За ужином, хотя больше молчали, речь все-таки зашла о Ликандре. Кто-то вспомнил, что он служил в Египте: и хозяйка дома, жена Клеандра, попросила бывшего наемника рассказать о Та-Кемет.
Все тут же подхватили эту просьбу. Жизнь спартанцев была довольно бедна новыми впечатлениями; а те, кто уплывал в Египет, редко возвращались обратно.
Ликандру вначале смущение сковало язык; но потом он подчинился горячим просьбам. Вспоминать о Египте было не так стыдно! И он рассказал, как вначале служил на Самосе, как попал в Мемфис и что за чудеса видел там; какие удивительные порядки в этой запертой между пустынями стране, непохожей на все другие. Ликандр избегал говорить только о Поликсене и своем сыне.
Но потом кто-то спросил его о Камбисе. И все спартанцы тут же напряглись, готовясь узнать о персах из уст свидетеля.
Ликандр сделал над собой усилие и согласился продолжать: конечно, ему следовало рассказать о царе царей как можно больше, пусть его место уже занял новый Ахеменид. И именно потому, что на место Камбиса пришел еще более сильный властитель!
Ликандр принялся рассказывать о персах, которых видел так близко – и с которыми жил бок о бок так долго, не имея возможности обнажить против них оружие! Ликандра слушали теперь еще более жадно и все так же безмолвно; но он чувствовал, как участилось дыхание молодых и зрелых воинов, сгрудившихся вокруг, а в воздухе сгустилась враждебность. И марафонский пленник сам сжимал кулаки в запоздалой ярости, заканчивая свою повесть. Теперь он ощущал себя среди соратников!
Когда рассказчик смолк, все стали расходиться: повесть Ликандра была кончена, но еще долго немногословные лаконцы, не умолкая, обсуждали между собой все услышанное. Кое-кто задержался, чтобы поговорить с хозяином и подольше посмотреть на необыкновенного гостя; Ликандру даже почудилось, что какая-то девушка смотрит на него дольше других. Но он запретил себе обращать на это внимание.

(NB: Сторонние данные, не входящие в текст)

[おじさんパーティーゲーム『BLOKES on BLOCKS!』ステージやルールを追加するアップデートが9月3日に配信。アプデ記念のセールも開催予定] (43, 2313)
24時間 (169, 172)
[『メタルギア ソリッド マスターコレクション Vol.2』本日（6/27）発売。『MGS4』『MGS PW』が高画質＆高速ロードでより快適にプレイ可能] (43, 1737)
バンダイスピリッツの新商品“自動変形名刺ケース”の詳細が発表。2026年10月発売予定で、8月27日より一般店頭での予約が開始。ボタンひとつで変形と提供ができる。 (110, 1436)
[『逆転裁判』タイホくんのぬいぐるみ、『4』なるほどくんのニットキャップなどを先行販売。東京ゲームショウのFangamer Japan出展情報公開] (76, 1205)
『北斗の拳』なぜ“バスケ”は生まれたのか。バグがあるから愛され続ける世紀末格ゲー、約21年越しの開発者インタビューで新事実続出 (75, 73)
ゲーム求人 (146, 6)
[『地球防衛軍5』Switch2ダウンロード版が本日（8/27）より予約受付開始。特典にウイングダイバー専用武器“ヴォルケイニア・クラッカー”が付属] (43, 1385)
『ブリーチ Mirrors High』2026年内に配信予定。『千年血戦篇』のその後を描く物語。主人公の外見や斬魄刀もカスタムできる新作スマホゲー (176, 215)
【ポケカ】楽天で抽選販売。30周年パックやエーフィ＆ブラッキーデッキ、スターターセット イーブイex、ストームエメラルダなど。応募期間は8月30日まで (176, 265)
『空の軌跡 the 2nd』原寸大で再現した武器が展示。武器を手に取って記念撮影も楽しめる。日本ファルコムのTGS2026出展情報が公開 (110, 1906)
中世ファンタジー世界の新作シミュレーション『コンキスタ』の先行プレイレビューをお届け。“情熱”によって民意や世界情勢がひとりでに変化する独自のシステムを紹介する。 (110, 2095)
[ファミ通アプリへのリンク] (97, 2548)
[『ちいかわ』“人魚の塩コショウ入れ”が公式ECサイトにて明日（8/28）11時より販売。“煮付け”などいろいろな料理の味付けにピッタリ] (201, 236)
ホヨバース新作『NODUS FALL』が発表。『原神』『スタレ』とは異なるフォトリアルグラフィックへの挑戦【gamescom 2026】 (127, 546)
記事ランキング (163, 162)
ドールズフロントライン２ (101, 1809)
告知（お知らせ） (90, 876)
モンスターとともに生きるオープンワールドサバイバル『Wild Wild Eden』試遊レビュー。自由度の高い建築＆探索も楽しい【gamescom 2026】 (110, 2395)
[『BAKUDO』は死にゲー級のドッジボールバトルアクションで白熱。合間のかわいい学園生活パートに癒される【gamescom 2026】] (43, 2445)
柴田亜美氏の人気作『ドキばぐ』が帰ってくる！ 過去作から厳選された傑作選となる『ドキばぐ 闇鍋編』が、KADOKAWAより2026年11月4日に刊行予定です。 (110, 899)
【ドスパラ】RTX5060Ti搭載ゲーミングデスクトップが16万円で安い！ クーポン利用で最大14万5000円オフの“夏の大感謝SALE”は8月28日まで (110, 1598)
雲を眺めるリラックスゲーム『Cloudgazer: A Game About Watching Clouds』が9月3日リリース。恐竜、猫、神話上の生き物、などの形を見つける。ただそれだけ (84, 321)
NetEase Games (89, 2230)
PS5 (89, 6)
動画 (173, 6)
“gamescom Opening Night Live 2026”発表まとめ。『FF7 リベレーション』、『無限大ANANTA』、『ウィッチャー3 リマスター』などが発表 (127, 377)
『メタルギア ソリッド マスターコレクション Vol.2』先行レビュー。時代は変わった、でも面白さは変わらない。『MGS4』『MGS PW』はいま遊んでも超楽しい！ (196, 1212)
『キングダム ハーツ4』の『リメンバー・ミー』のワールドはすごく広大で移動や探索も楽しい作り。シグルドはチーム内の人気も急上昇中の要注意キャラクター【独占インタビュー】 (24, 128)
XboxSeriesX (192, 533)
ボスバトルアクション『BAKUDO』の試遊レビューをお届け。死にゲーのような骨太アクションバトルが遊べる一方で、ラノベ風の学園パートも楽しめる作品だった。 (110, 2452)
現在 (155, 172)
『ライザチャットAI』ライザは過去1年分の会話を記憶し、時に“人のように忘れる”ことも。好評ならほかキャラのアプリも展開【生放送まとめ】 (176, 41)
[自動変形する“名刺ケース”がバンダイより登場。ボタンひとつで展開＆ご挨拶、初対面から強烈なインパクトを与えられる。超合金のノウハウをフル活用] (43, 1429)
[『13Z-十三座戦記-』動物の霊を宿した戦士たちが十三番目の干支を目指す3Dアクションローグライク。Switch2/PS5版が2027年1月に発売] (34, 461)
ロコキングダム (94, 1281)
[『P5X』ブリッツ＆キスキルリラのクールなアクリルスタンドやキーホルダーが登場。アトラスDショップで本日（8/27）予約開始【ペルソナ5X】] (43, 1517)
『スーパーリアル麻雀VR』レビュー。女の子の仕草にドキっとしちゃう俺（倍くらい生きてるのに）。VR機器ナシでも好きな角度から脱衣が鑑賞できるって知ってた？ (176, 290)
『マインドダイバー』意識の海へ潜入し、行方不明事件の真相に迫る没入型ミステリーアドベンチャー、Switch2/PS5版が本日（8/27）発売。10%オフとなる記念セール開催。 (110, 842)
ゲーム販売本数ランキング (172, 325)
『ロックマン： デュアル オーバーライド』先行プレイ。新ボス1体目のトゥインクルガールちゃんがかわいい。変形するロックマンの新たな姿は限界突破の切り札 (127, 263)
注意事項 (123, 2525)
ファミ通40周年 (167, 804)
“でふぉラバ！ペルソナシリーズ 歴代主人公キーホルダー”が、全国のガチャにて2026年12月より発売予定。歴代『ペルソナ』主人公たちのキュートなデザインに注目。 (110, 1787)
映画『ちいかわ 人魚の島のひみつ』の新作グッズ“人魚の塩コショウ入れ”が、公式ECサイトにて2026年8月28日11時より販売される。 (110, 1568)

На следующий день Ликандр встал рано, как привык, и спросил у хозяйки, не нужно ли ей чем-нибудь помочь по дому. У Клеандра был только один раб. Но тут пришел сам старший брат, который с гордостью представил Ликандру двоих своих юных сыновей: старший сейчас жил в агеле, спартанской школе, а юноши недавно вернулись домой из школы, перейдя в старший возраст. Скоро они опять отправятся туда, обучаться вместе со зрелыми воинами!*
Вчера их весь день не было дома, и они вернулись только после ужина. Клеандр попросил брата оценить успехи юных спартанцев.
Ликандр присел на скамью во дворе, чувствуя себя стариком. Но когда юноши начали бороться, он встал, заметив ошибки в их приемах и сразу указав на них; и вскоре втянулся в это занятие.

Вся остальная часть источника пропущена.